Guidelines and Resources for AI Model Access from TrusTEd Research environments (GRAIMatter)
Lead Research Organisation:
University of Dundee
Department Name: UNLISTED
Abstract
Trusted Research Environments (TREs) provide a secure location for researchers to analyse data for projects in the public interest e.g. providing information to SAGE to fight the COVID-19 pandemic. TRE staff check outputs to prevent disclosure of individuals’ confidential data.

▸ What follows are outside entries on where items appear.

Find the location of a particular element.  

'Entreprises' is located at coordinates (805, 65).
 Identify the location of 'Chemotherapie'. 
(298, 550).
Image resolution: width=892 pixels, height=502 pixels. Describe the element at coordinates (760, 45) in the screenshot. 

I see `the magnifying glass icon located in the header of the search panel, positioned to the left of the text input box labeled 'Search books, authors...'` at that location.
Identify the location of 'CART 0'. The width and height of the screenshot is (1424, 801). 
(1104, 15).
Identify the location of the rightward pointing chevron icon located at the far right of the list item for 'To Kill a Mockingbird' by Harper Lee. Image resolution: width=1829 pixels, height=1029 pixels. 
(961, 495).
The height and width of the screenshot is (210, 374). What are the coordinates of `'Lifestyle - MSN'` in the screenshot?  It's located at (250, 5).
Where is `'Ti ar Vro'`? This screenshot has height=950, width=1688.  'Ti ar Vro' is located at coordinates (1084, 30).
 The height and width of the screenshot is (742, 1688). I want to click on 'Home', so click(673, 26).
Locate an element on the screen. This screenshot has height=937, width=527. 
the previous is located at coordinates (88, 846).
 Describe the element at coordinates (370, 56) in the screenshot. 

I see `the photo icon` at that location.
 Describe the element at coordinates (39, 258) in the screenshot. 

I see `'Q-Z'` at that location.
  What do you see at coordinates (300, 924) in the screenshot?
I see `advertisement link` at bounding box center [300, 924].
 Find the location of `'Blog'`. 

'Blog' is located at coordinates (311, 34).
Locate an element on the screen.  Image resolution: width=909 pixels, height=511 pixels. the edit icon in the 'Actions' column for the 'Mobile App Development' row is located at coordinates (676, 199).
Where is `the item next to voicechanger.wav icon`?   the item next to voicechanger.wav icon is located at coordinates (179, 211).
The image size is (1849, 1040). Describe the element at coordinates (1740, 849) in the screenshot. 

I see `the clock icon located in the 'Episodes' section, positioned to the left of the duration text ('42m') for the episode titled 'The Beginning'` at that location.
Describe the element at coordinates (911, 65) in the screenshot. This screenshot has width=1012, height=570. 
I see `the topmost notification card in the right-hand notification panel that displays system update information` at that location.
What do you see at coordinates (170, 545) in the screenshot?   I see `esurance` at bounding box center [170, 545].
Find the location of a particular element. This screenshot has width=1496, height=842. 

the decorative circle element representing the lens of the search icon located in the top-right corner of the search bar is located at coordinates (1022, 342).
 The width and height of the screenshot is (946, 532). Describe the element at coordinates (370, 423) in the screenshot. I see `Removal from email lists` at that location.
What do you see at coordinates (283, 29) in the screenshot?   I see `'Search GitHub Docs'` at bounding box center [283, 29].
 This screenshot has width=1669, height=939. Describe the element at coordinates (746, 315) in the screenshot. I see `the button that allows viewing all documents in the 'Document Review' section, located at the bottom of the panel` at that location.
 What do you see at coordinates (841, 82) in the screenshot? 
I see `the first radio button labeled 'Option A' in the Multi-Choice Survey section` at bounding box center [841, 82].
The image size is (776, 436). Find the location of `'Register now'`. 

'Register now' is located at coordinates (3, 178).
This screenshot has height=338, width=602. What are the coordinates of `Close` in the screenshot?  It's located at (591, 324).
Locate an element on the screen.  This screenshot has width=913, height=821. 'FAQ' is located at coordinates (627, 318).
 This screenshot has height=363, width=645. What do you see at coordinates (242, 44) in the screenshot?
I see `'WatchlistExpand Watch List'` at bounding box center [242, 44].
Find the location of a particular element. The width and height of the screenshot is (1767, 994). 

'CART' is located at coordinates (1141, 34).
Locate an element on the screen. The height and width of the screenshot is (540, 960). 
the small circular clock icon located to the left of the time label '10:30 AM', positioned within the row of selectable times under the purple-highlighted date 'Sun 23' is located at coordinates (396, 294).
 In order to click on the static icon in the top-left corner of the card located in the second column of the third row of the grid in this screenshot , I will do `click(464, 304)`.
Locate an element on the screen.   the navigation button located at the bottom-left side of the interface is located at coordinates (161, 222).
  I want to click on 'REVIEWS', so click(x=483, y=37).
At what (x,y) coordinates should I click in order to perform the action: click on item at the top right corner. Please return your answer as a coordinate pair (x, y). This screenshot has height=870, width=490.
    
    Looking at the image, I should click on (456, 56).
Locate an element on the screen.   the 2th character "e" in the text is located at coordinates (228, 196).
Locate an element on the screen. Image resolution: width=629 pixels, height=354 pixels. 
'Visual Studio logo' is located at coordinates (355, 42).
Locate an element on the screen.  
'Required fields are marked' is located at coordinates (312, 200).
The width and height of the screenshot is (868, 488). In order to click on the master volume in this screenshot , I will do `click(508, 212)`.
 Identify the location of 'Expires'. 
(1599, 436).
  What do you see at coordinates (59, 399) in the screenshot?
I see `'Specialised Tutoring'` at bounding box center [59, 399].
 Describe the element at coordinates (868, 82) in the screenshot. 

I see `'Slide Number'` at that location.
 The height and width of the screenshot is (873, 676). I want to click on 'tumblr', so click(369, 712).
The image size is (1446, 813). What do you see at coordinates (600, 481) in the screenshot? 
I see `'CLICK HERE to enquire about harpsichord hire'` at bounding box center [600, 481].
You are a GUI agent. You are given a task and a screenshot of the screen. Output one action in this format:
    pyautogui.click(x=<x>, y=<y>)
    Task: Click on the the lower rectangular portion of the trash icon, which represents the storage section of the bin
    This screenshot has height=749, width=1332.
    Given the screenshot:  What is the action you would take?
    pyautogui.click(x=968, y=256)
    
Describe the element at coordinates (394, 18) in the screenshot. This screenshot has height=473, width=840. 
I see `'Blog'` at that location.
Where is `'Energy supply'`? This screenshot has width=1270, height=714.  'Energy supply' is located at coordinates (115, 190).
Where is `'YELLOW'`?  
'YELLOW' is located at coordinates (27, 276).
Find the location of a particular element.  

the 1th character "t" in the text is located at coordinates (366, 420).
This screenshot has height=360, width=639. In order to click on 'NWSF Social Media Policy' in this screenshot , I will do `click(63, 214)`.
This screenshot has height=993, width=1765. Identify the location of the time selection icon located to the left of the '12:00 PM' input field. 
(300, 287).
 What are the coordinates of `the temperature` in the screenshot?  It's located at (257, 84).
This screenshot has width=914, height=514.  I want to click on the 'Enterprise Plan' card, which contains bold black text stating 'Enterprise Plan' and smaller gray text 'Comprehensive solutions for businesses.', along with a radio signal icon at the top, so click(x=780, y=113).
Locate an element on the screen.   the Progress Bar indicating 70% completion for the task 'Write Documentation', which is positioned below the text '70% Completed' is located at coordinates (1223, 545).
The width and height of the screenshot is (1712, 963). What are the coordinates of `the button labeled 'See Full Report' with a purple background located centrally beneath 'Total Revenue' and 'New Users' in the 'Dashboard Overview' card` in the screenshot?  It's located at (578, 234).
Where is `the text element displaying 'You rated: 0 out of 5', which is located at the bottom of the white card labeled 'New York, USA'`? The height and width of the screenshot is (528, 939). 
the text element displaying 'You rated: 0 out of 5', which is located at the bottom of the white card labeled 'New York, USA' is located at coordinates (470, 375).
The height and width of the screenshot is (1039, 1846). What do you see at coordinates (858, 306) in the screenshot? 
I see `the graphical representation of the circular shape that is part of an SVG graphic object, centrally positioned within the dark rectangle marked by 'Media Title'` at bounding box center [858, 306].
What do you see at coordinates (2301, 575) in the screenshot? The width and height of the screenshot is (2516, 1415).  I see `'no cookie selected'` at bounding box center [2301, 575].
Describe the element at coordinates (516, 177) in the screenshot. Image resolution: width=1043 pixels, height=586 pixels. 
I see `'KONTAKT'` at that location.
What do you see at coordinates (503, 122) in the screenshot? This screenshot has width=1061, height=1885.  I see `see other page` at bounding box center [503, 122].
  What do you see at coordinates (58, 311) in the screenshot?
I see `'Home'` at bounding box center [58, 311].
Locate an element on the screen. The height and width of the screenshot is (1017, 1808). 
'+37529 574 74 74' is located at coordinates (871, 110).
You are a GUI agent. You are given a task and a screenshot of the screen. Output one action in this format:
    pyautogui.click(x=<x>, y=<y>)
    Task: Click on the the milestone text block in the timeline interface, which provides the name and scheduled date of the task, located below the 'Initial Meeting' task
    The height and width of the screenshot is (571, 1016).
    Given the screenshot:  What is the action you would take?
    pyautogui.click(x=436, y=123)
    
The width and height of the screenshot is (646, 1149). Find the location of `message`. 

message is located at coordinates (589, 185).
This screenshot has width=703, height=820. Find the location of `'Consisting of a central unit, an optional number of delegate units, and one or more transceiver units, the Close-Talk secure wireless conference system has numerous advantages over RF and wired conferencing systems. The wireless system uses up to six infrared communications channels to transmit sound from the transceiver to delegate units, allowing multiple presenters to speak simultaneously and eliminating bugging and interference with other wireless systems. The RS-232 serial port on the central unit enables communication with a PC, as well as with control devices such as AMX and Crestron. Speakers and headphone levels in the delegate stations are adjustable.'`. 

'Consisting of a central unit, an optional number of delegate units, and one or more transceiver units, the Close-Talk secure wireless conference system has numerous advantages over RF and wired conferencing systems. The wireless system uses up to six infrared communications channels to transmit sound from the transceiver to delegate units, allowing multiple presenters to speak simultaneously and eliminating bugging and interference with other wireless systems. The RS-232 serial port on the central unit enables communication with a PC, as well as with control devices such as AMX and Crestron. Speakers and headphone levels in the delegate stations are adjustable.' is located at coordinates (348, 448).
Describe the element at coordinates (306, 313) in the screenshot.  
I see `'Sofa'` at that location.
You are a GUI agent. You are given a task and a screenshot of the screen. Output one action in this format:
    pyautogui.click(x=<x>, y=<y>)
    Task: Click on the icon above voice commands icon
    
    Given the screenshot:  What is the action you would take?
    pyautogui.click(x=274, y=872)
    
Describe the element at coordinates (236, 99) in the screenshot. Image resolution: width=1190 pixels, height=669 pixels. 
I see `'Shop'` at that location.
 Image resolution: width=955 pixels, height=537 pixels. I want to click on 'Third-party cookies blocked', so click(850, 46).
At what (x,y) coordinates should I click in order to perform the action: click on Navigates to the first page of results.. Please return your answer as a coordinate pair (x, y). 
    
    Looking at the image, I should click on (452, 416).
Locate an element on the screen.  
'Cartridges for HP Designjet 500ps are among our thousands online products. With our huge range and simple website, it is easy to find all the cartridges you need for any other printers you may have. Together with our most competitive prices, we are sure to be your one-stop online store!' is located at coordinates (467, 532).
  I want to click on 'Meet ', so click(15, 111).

TREs have historically supported only classical statistical data analysis. There is an increasing need to also facilitate the training of Artificial Intelligence (AI) models. AI has many valuable applications e.g., spotting human errors, streamlining processes, helping with repetitive tasks and supporting clinical decision making. The trained models then need to be exported from TREs for use. The size and complexity of AI models presents significant challenges for the disclosure-checking process. Models may be susceptible to external hacking: complicated methods to reverse engineer the learning process to find out about the data used for training, with more potential to lead to re-identification than conventional statistical methods.
With input from public representatives, GRAIMatter will assess a range of tools and methods to support TREs to assess output from AI methods for potentially identifiable information, investigate the legal and ethical implications and controls, and produce a set of guidelines and recommendations to support all TREs with export controls of AI algorithms.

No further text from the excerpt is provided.